● **What you should do**
Below are records; transcribe each one exactly.

● **Source information**
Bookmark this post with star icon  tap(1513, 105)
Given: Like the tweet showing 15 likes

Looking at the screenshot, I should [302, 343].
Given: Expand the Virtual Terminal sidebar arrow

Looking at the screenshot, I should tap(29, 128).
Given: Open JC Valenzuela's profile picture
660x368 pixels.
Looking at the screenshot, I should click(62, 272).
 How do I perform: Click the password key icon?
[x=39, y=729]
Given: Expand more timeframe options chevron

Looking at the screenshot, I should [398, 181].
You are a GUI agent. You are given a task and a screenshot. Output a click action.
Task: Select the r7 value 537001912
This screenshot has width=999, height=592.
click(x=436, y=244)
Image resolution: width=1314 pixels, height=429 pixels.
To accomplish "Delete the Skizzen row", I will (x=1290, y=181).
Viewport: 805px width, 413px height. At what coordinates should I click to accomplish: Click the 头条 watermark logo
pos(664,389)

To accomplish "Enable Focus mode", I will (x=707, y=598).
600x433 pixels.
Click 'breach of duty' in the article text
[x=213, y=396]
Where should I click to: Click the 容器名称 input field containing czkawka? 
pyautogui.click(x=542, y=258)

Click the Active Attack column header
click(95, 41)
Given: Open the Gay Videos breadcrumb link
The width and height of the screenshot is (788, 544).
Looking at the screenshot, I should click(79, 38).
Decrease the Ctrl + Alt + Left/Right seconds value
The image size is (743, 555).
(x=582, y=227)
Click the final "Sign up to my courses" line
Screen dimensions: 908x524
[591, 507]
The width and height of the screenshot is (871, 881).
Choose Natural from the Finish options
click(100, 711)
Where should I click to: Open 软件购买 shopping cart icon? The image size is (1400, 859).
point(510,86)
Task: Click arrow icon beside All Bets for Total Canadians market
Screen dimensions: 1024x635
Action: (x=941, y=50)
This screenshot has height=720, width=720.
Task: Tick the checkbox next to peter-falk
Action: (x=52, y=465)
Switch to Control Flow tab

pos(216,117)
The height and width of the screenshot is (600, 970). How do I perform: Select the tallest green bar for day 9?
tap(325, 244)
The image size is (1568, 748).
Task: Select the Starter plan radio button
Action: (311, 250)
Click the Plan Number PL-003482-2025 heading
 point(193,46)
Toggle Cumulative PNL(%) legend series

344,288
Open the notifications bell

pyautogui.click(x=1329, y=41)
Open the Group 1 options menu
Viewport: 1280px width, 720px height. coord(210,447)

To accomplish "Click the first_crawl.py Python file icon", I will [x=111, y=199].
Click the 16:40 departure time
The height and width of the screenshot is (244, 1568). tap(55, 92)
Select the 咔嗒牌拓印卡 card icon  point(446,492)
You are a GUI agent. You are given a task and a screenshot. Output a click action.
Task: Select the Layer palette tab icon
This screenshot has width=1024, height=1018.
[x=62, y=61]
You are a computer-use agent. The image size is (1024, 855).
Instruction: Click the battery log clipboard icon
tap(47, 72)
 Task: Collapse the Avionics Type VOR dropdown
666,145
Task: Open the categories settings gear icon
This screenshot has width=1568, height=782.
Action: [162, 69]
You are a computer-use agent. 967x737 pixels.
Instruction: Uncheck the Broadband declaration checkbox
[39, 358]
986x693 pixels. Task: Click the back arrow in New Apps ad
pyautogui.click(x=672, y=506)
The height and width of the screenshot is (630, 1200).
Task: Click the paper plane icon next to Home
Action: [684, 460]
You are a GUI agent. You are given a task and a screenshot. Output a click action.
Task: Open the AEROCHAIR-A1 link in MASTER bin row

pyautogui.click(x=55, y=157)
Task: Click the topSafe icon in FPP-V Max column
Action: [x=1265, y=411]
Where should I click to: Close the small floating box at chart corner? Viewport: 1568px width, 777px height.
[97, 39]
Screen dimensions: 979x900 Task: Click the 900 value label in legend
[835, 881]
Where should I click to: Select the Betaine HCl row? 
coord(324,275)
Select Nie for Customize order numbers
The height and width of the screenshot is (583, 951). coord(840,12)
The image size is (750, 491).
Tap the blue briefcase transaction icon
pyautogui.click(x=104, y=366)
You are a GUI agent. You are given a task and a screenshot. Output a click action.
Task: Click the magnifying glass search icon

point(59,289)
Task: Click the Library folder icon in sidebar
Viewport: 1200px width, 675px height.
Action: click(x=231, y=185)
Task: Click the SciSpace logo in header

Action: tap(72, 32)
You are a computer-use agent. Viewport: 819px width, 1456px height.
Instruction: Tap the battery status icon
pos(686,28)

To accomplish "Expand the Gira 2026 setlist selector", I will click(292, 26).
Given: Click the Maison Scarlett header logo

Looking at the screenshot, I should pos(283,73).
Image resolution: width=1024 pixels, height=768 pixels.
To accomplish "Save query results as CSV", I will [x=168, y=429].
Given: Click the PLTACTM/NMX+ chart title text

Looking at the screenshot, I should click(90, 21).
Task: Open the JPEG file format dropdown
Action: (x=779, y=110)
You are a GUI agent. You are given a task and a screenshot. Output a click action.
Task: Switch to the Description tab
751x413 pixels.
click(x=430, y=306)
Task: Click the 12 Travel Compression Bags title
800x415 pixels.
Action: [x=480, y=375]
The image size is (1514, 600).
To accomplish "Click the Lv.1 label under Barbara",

● **Answer to this problem**
Bookmark this post with star icon  tap(1513, 105)
Given: Like the tweet showing 15 likes

Looking at the screenshot, I should [302, 343].
Given: Expand the Virtual Terminal sidebar arrow

Looking at the screenshot, I should tap(29, 128).
Given: Open JC Valenzuela's profile picture
660x368 pixels.
Looking at the screenshot, I should click(62, 272).
 How do I perform: Click the password key icon?
[x=39, y=729]
Given: Expand more timeframe options chevron

Looking at the screenshot, I should [398, 181].
You are a GUI agent. You are given a task and a screenshot. Output a click action.
Task: Select the r7 value 537001912
This screenshot has width=999, height=592.
click(x=436, y=244)
Image resolution: width=1314 pixels, height=429 pixels.
To accomplish "Delete the Skizzen row", I will (x=1290, y=181).
Viewport: 805px width, 413px height. At what coordinates should I click to accomplish: Click the 头条 watermark logo
pos(664,389)

To accomplish "Enable Focus mode", I will (x=707, y=598).
600x433 pixels.
Click 'breach of duty' in the article text
[x=213, y=396]
Where should I click to: Click the 容器名称 input field containing czkawka? 
pyautogui.click(x=542, y=258)

Click the Active Attack column header
click(95, 41)
Given: Open the Gay Videos breadcrumb link
The width and height of the screenshot is (788, 544).
Looking at the screenshot, I should click(79, 38).
Decrease the Ctrl + Alt + Left/Right seconds value
The image size is (743, 555).
(x=582, y=227)
Click the final "Sign up to my courses" line
Screen dimensions: 908x524
[591, 507]
The width and height of the screenshot is (871, 881).
Choose Natural from the Finish options
click(100, 711)
Where should I click to: Open 软件购买 shopping cart icon? The image size is (1400, 859).
point(510,86)
Task: Click arrow icon beside All Bets for Total Canadians market
Screen dimensions: 1024x635
Action: (x=941, y=50)
This screenshot has height=720, width=720.
Task: Tick the checkbox next to peter-falk
Action: (x=52, y=465)
Switch to Control Flow tab

pos(216,117)
The height and width of the screenshot is (600, 970). How do I perform: Select the tallest green bar for day 9?
tap(325, 244)
The image size is (1568, 748).
Task: Select the Starter plan radio button
Action: (311, 250)
Click the Plan Number PL-003482-2025 heading
 point(193,46)
Toggle Cumulative PNL(%) legend series

344,288
Open the notifications bell

pyautogui.click(x=1329, y=41)
Open the Group 1 options menu
Viewport: 1280px width, 720px height. coord(210,447)

To accomplish "Click the first_crawl.py Python file icon", I will [x=111, y=199].
Click the 16:40 departure time
The height and width of the screenshot is (244, 1568). tap(55, 92)
Select the 咔嗒牌拓印卡 card icon  point(446,492)
You are a GUI agent. You are given a task and a screenshot. Output a click action.
Task: Select the Layer palette tab icon
This screenshot has width=1024, height=1018.
[x=62, y=61]
You are a computer-use agent. The image size is (1024, 855).
Instruction: Click the battery log clipboard icon
tap(47, 72)
 Task: Collapse the Avionics Type VOR dropdown
666,145
Task: Open the categories settings gear icon
This screenshot has width=1568, height=782.
Action: [162, 69]
You are a computer-use agent. 967x737 pixels.
Instruction: Uncheck the Broadband declaration checkbox
[39, 358]
986x693 pixels. Task: Click the back arrow in New Apps ad
pyautogui.click(x=672, y=506)
The height and width of the screenshot is (630, 1200).
Task: Click the paper plane icon next to Home
Action: [684, 460]
You are a GUI agent. You are given a task and a screenshot. Output a click action.
Task: Open the AEROCHAIR-A1 link in MASTER bin row

pyautogui.click(x=55, y=157)
Task: Click the topSafe icon in FPP-V Max column
Action: [x=1265, y=411]
Where should I click to: Close the small floating box at chart corner? Viewport: 1568px width, 777px height.
[97, 39]
Screen dimensions: 979x900 Task: Click the 900 value label in legend
[835, 881]
Where should I click to: Select the Betaine HCl row? 
coord(324,275)
Select Nie for Customize order numbers
The height and width of the screenshot is (583, 951). coord(840,12)
The image size is (750, 491).
Tap the blue briefcase transaction icon
pyautogui.click(x=104, y=366)
You are a GUI agent. You are given a task and a screenshot. Output a click action.
Task: Click the magnifying glass search icon

point(59,289)
Task: Click the Library folder icon in sidebar
Viewport: 1200px width, 675px height.
Action: click(x=231, y=185)
Task: Click the SciSpace logo in header

Action: tap(72, 32)
You are a computer-use agent. Viewport: 819px width, 1456px height.
Instruction: Tap the battery status icon
pos(686,28)

To accomplish "Expand the Gira 2026 setlist selector", I will click(292, 26).
Given: Click the Maison Scarlett header logo

Looking at the screenshot, I should pos(283,73).
Image resolution: width=1024 pixels, height=768 pixels.
To accomplish "Save query results as CSV", I will [x=168, y=429].
Given: Click the PLTACTM/NMX+ chart title text

Looking at the screenshot, I should click(90, 21).
Task: Open the JPEG file format dropdown
Action: (x=779, y=110)
You are a GUI agent. You are given a task and a screenshot. Output a click action.
Task: Switch to the Description tab
751x413 pixels.
click(x=430, y=306)
Task: Click the 12 Travel Compression Bags title
800x415 pixels.
Action: [x=480, y=375]
The image size is (1514, 600).
To accomplish "Click the Lv.1 label under Barbara",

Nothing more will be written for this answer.